Skin Resurfacing-Laser or Peel


CHAPTER 30


Devinder S. Mangat and Jon E. Mendelsohn


The demand for facial skin rejuvenation has seen unprecedented growth in recent times. The explosion of interest in facial skin resurfacing by the public has paralleled that on the part of the cosmetic surgeon. As newer technologies have become available, the cosmetic surgeon’s armamentarium for treating aged and actinically damaged facial skin has blossomed. While the media continue to bombard the public with the latest therapies, and as we address better informed, Internet-saavy patients, facial plastic surgeons have a responsibility to be knowledgeable and to understand the advantages and disadvantages of the various types of facial skin resurfacing techniques.

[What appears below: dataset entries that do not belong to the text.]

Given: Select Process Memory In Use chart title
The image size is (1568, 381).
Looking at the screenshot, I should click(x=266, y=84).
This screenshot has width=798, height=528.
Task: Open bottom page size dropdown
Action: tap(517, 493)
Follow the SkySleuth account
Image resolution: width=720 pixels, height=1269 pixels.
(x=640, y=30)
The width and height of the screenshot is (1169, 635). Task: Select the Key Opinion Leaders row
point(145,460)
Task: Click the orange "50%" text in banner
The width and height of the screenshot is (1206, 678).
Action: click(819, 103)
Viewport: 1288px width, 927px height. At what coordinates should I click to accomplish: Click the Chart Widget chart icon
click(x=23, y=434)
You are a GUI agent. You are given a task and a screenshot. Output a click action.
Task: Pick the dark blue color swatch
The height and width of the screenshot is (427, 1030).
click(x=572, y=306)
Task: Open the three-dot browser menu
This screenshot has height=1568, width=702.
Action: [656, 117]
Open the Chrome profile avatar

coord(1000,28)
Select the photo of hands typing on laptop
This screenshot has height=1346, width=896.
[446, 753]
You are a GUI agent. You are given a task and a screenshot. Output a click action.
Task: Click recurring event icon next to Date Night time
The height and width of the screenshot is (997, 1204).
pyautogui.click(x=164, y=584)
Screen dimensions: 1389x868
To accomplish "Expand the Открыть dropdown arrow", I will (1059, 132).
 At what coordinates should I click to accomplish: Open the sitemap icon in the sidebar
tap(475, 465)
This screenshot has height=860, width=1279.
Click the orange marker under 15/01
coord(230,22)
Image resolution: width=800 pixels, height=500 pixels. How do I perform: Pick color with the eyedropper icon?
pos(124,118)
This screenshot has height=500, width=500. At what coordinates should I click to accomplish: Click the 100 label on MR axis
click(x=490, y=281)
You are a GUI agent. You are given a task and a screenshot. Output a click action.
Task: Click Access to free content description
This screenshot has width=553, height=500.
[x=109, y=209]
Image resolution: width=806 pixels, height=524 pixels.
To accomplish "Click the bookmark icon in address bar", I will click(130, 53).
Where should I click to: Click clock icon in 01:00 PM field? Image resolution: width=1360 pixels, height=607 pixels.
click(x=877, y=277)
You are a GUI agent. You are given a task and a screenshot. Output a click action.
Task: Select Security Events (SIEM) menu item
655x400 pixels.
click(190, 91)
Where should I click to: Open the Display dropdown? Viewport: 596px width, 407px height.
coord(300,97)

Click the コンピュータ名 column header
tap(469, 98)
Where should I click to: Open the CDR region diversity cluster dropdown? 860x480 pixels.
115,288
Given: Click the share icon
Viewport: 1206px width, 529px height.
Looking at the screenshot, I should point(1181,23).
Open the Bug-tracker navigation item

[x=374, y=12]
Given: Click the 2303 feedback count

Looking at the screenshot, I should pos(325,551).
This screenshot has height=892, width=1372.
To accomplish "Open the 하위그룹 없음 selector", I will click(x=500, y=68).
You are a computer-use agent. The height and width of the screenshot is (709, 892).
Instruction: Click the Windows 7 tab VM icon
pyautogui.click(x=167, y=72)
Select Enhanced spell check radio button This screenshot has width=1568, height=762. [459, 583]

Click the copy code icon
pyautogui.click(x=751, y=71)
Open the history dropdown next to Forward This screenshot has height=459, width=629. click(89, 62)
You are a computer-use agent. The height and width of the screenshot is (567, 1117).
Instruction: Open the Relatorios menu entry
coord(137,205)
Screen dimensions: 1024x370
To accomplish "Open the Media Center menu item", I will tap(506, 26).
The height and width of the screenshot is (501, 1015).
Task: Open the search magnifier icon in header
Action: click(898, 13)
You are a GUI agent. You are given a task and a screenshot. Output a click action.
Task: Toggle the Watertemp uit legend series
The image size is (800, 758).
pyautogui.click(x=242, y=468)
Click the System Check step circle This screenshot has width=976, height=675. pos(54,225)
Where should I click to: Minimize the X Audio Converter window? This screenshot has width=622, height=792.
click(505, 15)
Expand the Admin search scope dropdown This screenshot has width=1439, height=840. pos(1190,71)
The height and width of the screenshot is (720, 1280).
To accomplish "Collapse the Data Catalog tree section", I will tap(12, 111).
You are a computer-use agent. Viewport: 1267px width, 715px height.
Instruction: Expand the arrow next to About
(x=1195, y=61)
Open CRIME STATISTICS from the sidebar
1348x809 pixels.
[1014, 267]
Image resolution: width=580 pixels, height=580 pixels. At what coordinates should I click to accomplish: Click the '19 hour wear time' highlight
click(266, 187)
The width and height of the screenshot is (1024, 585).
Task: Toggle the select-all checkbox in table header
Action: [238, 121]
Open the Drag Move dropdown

Many options are available to physicians who treat patients interested in facial skin rejuvenation. The latest advances in technology have allowed physicians to treat many facial skin conditions with laser therapy. As laser technology continues to develop, many different types of lasers are becoming available. The recent debate, however, is whether the laser will supplant more traditional chemical peeling procedures. Chemical peeling agents have been used for many centuries. The contemporary use of these agents began during the 1960s, and their use has flourished. Well-documented research has shown the beneficial clinical and histologic changes present after the application of various chemical peeling agents. Similar findings have recently been shown after laser facial skin resurfacing.


Regardless of the modality used, success with these agents is based on many variables. Along with a thorough understanding of the chemical agent or laser, and its proper use by the operator, patient selection remains a crucial factor in determining a successful outcome. No single therapy can be used successfully for all patients or all skin conditions. Currently, we use both modalities in our practice and continue to do so for a variety of different problems to help our patients achieve optimal rejuvenation of their skin.


Background


Chemical peeling of the face has been performed for centuries. The ancient Egyptians used particles of alabaster mixed with milk and honey to abrade the skin in an attempt to tighten the facial skin. Substances including acids, minerals, sulfur, mustard, fire, sandpaperlike products, limestone, and plant substances have been used in an attempt to reduce facial rhytids and to reverse changes associated with photoaging.


During the early twentieth century, interest in skin revitalization again flourished as MacKee, a dermatologist, reported the use of phenol for the treatment of acne scars. Shortly after this discovery, in 1905, surgical planing, today known as dermabrasion, was pioneered by Kromayer. He is reported to have used rotating wheels and rasps for the treatment of keratoses, acne scars, and hyperpigmentation disorders. Kromayer observed that healing after skin resurfacing was related to the depth of injury created by surgical planing. He believed that when injury to the skin was restricted to the upper dermal layer, above the adnexal structures, subsequent healing would occur without scarring.


Interest in surgical planning grew after World War II as many attempts were made to improve traumatic tatoo injuries sustained during the war. Throughout the 1940s and 1950s, the medical literature became replete with descriptions related to the uses of dermabrasion. During this period, chemical peeling did not receive the same attention from the medical community because it was not applicable to the treatment of war-related injuries. However, the lay public was extremely interested in chemical peeling, as the media reported that the “fountain of youth”; had been discovered.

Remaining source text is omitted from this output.